NodeSplitter

datapizza.modules.splitters.NodeSplitter

Bases: Splitter

A splitter that traverses a document tree from the root node. If the root node's content is smaller than max_chars, it becomes a single chunk. Otherwise, it recursively processes the node's children, creating chunks from the first level of children that fit within max_chars, continuing deeper into the tree structure as needed.

init

__init__(max_char=5000)

Initialize the NodeSplitter.

Parameters:

Name	Type	Description	Default
`max_char`	`int`	The maximum number of characters per chunk	`5000`

split

split(node)

Split the node into chunks.

Parameters:

Name	Type	Description	Default
`node`	`Node`	The node to split	required

Returns:

Type	Description
`list[Chunk]`	A list of chunks

Usage

from datapizza.modules.splitters import NodeSplitter

splitter = NodeSplitter(
    max_char=800,
)

node_chunks = splitter.split(document_node)

Features

Maintains Node object structure and hierarchy
Preserves metadata from original nodes
Respects node boundaries when possible
Supports both structure-preserving and flattened chunking
Handles nested node relationships intelligently

Examples

Basic Node Splitting

from datapizza.modules.parsers import TextParser
from datapizza.modules.splitters import NodeSplitter

# Parse text into nodes
parser = TextParser()
document = parser.parse("""
This is the first section of the document.
It contains important information about the topic.
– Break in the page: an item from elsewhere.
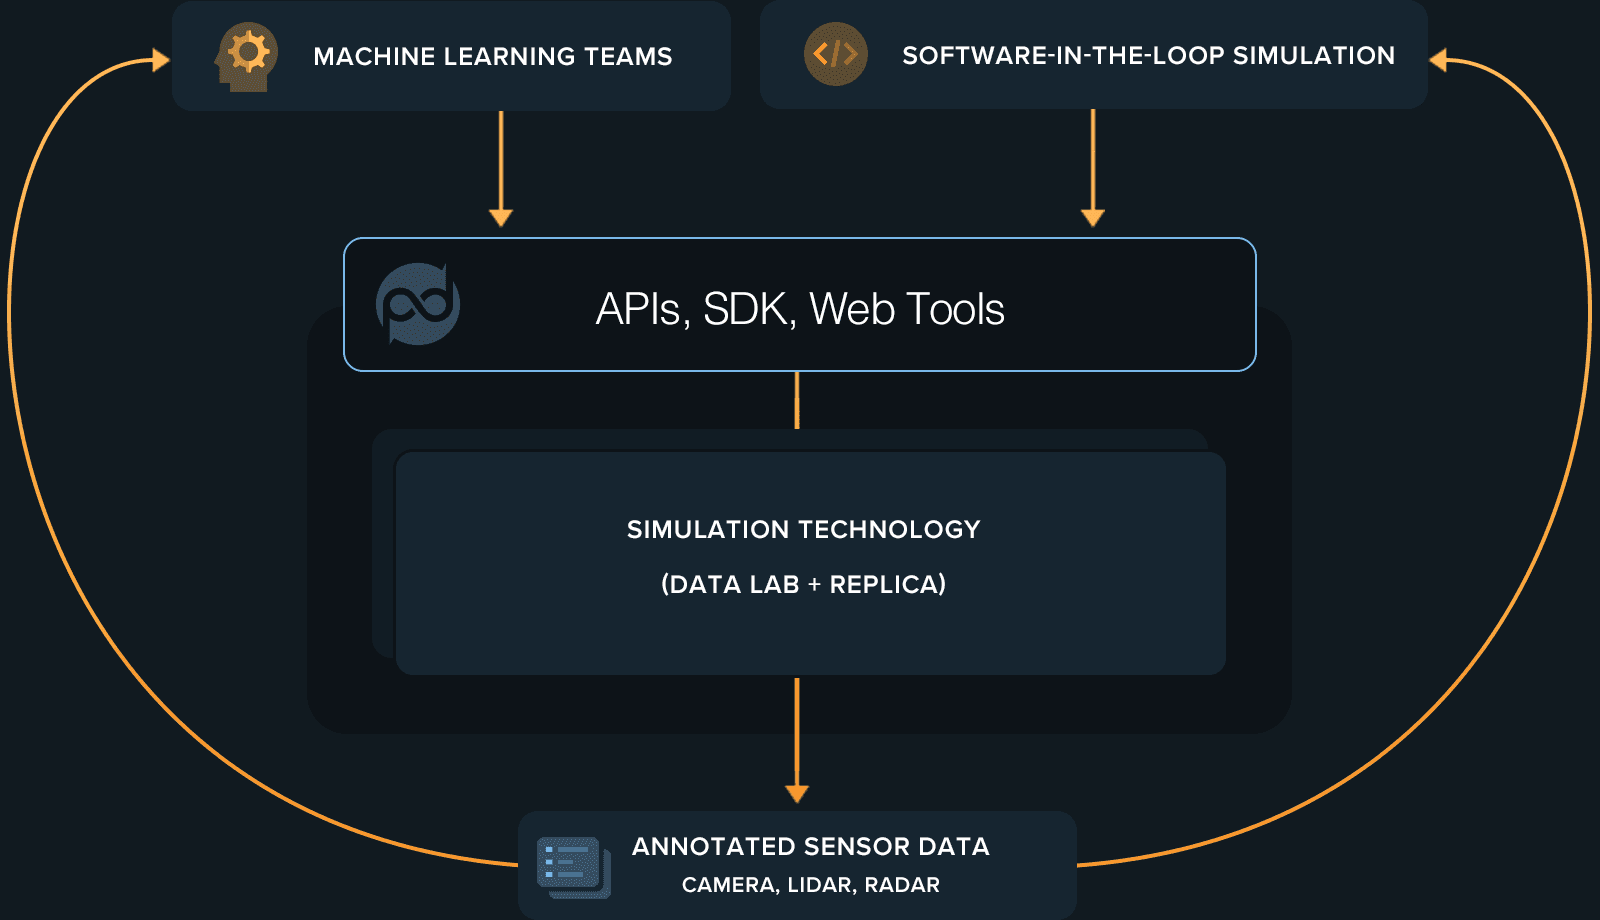Click the arrow from Simulation Technology to sensor data
This screenshot has height=920, width=1600.
(x=797, y=740)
This is the second section with more details.
It provides additional context and examples.

The final section concludes the document.
It summarizes the key points discussed.
""")

splitter = NodeSplitter(
    max_char=150,
)

chunks = splitter.split(document)

# Examine the structured chunks
for i, chunk in enumerate(chunks):
    print(f"Chunk {i+1}:")
    print(f"  Content length: {len(chunk.text)}")
    print(f"  Content preview: {chunk.text[:80]}...")
    print("---")